Basically, Covet Garden was a labour of love. We never lost money. We never really made any either. Having a full-time freelance career to finance a full-time creative career becomes exhausting after a while. And it’s frustrating that all online content is supposed to be free when any other media can charge much higher ad rates as well as cover/subscription prices.
In a nutshell, after five years, we needed to grow creatively, but we were spending all of our non-working/non-sleeping hours trying to figure out how to make money. I do realize that while it’s not fun or creative, it’s necessary. And while it’s somewhat comforting to learn that many others are in the same boat, it’s also discouraging. Online magazines and blogs have value and that requires compensation. Why is that during the five years of Covet Garden’s existence, we are still being asked to provide free content in return for exposure.

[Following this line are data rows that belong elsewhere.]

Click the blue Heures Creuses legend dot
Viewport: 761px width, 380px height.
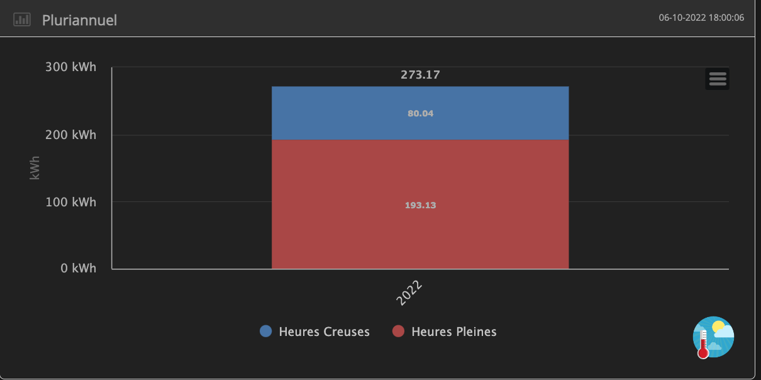pyautogui.click(x=266, y=332)
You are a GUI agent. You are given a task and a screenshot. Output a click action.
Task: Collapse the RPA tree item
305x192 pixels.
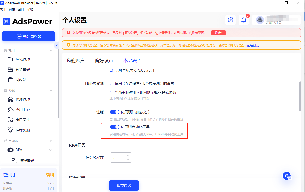[x=50, y=150]
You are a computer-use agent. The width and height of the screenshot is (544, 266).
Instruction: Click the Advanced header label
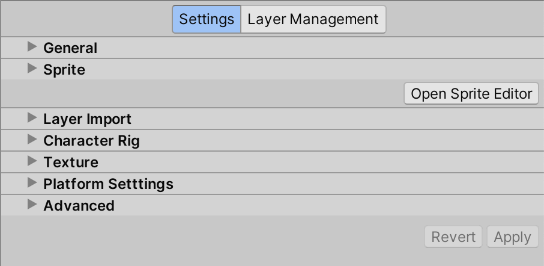[x=79, y=205]
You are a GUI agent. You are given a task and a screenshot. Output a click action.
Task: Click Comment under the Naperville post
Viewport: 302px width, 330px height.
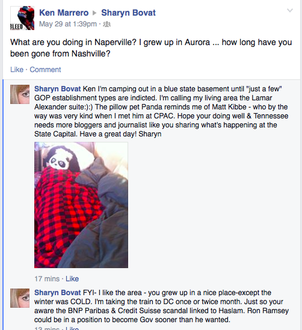coord(45,70)
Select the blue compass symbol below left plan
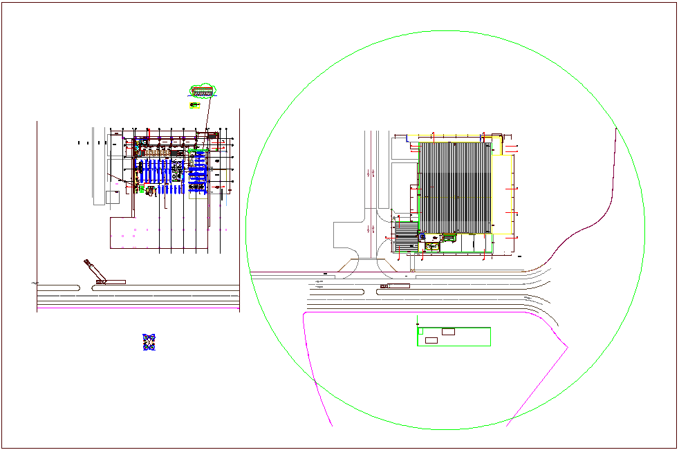This screenshot has width=679, height=450. [x=149, y=341]
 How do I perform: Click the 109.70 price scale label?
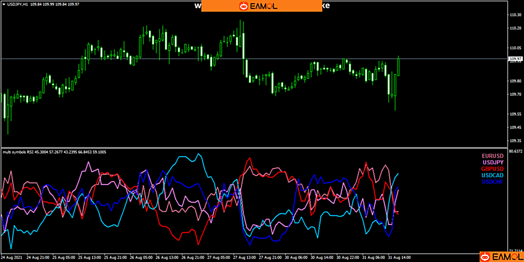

You can, you know, die from exposure.
Of all the things I’ve done in my professional career, Covet Garden is the thing I am most proud of. I believe that the most important factor in our success was that we never wavered from our mission statement — to share homes that were unstaged and decorated by their inhabitants. This did limit our opportunities to do a lot of sponsored projects. At the end, we knew that to grow creatively we need more resources. For more resources we needed more money. Which meant that we would either have to tear Covet Garden down and retrofit it or move on to a different venture.